Week 7.a
CS 5600
02/28 2022
https://naizhengtan.github.io/22spring/

On the board
------------
1. Concurrency, continued
3. Deadlock
3. Other concurrency issues
4. Other synchronization mechanisms

---------------------------------------------------------------------------

Admin

- midterm:
  -- time: 03/07, 2:50pm
  -- location: TBD
  -- review session
  -- 30min review + 1hr Q&A; bring your questions

- correct an answer from last time
  -- subshell input/output
  -- (echo abc; echo def) | wc -l

--------

1. Concurrency, continued

  -- condition variable: cond_wait(Cond, Mutex)
    -- always use "while" instead of "if"
    -- has to be a single interface
       (vs. release/wait/acquire)

   -- Signal vs. Broadcast

       --both signal and broadcast wake up threads.

       Question: Can we replace SIGNAL with BROADCAST, given our monitor semantics?
        (Answer: yes, always.) Why?

       --while() condition tests the needed invariant. program
       doesn't progress pass while() unless the needed invariant is
       true.

       --result: spurious wake-ups are acceptable....

       --...which implies you can always wakeup a thread at any
       moment with no loss of correctness....

       --....which implies you can replace SIGNAL with BROADCAST
       [though it may hurt performance to have a bunch of
       needlessly awake threads contending for a mutex that they
       will then acquire() and release().]

       Question: Can we replace BROADCAST with SIGNAL?

       --Answer: not always. 

       --Example:
           --memory allocator
           --threads allocate and free memory in variable-sized chunks
           --if no memory free, wait on a condition variable
           --now posit:
           --two threads waiting to allocate chunks of memory
           --no memory free at all
           --then, a third thread frees 10,000 bytes
           --SIGNAL alone does the wrong thing: we need to awaken both
           threads

  -- Monitor
    -- an object (= mutex + condition variables)
    -- should be a language primitive
    -- C: a programming convention

  -- "a safe way": Monitor + 6 rules + 4-step design approach
    -- 6 rules:
      -- must memorize! (one of few things I require you to recite)
    -- 4-step design approach

  --dangerous concurrency world
    --never ever try to create your own synchronization;
      they are likely to be broke
      (why?
      do you understand your hardware? don't build a castle on a swamp)
    --one more example: double−checked locking pattern
    [show slides]

   -- Don't manipulate synchronization variables or shared state
    variables in the code associated with a thread; do it with the
    code associated with a shared object.  

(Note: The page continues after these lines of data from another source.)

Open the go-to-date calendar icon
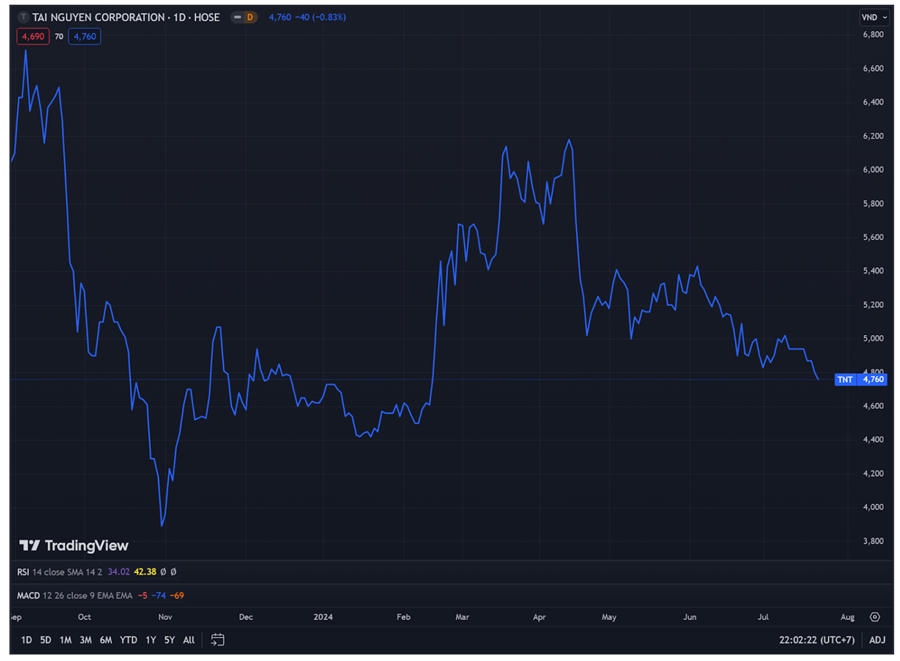 point(217,640)
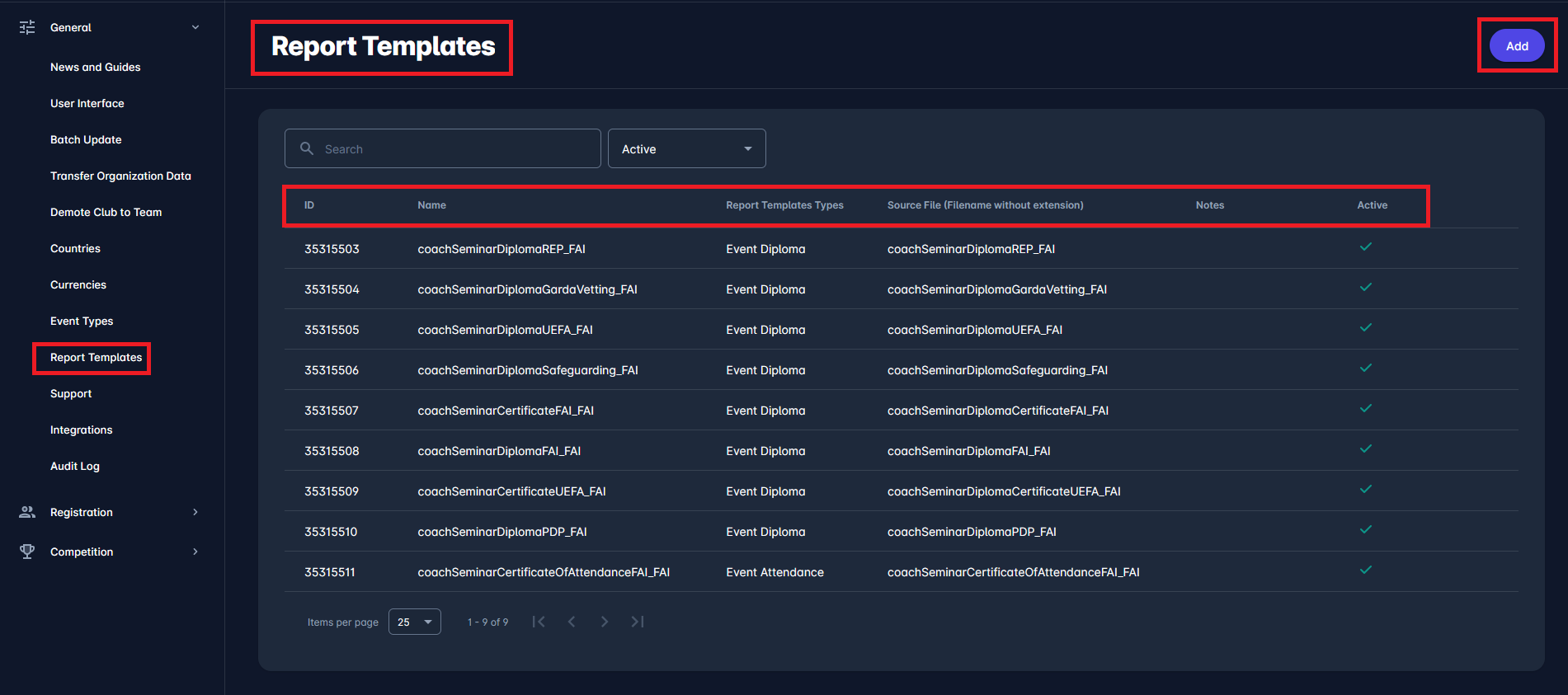Toggle active checkmark for row 35315511
This screenshot has width=1568, height=695.
(x=1366, y=571)

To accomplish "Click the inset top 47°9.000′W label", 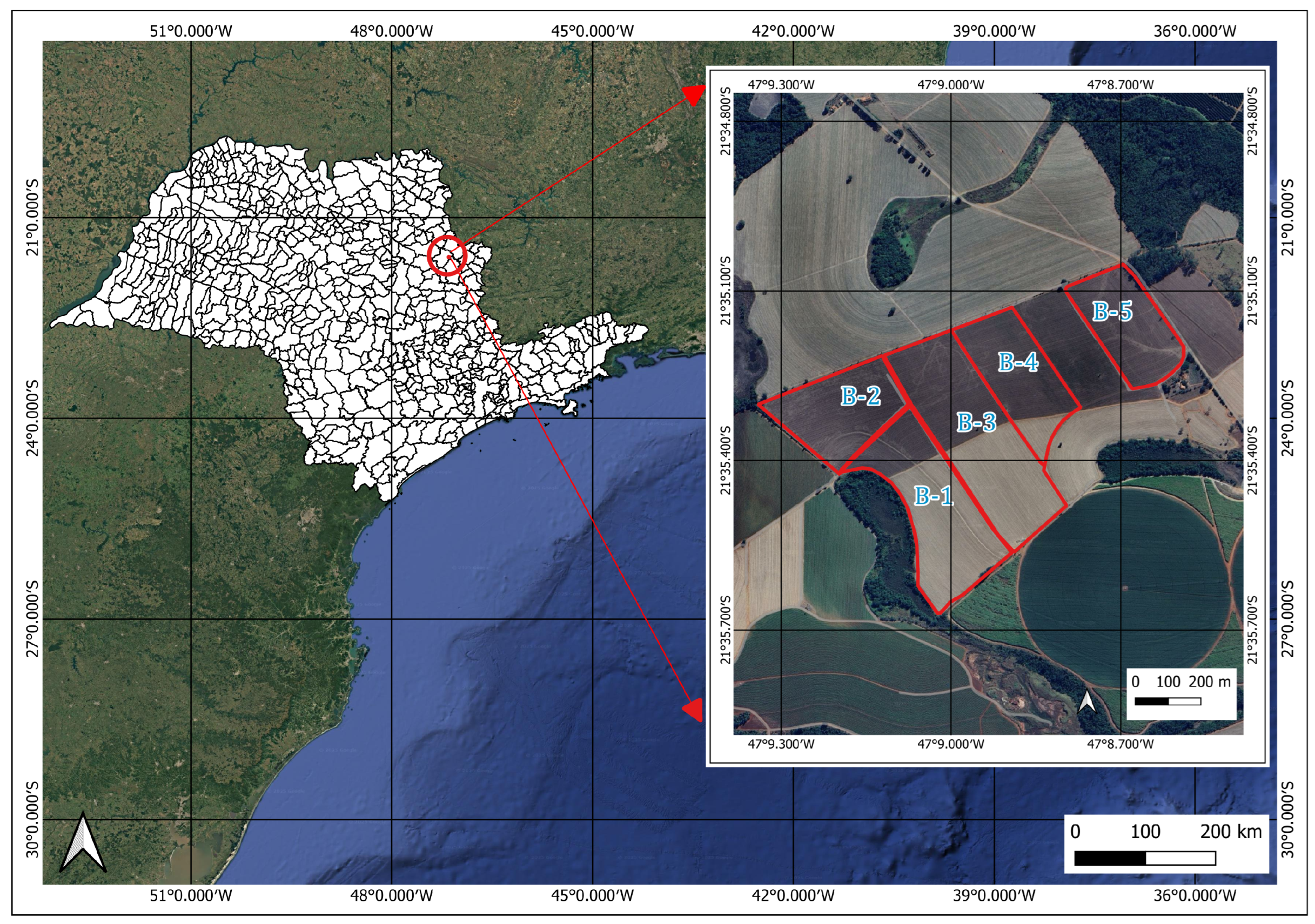I will pyautogui.click(x=951, y=85).
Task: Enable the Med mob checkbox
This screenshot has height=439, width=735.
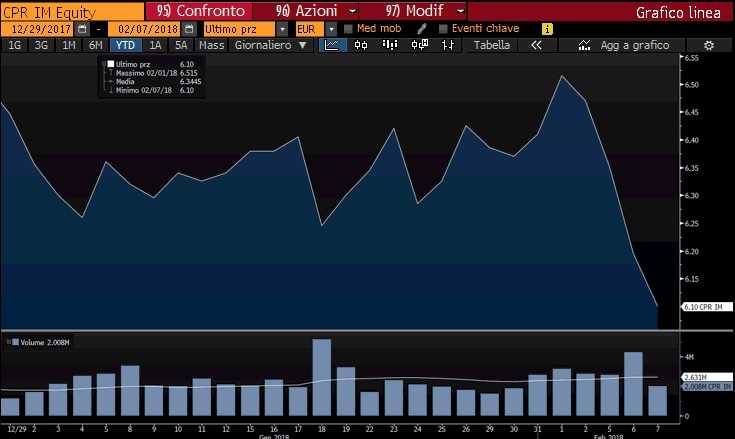Action: tap(348, 29)
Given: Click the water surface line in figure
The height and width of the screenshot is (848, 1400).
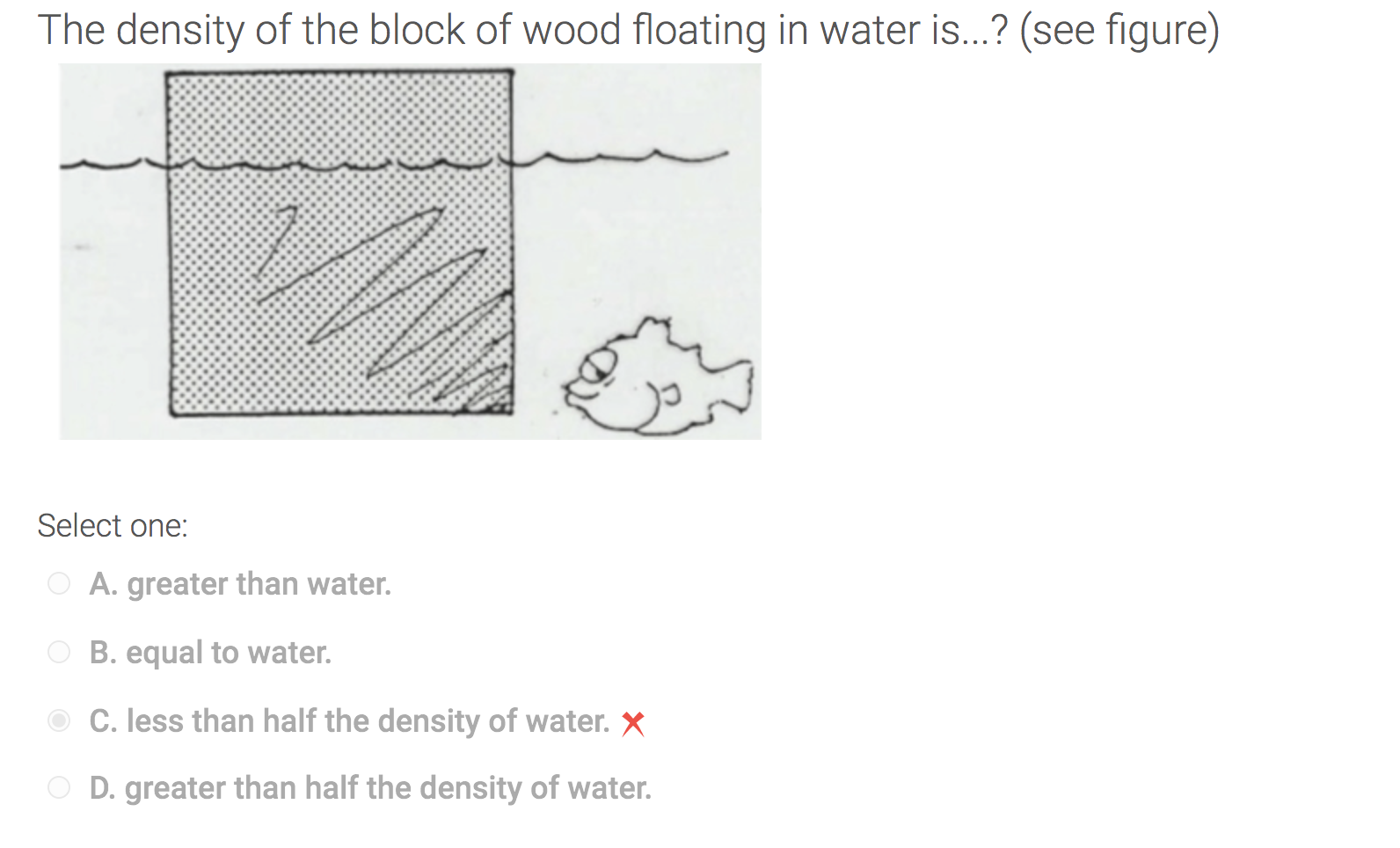Looking at the screenshot, I should pyautogui.click(x=616, y=160).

        --Threads tend to have "main" loops. These loops tend to
        access shared objects. *However*, the "thread" piece of it
        should not include locks or condition variables. Instead,
        locks and CVs should be encapsulated in the shared objects.

        --Why?

        (a) Locks are for synchronizing across multiple threads.
        Doesn't make sense for one thread to "own" a lock.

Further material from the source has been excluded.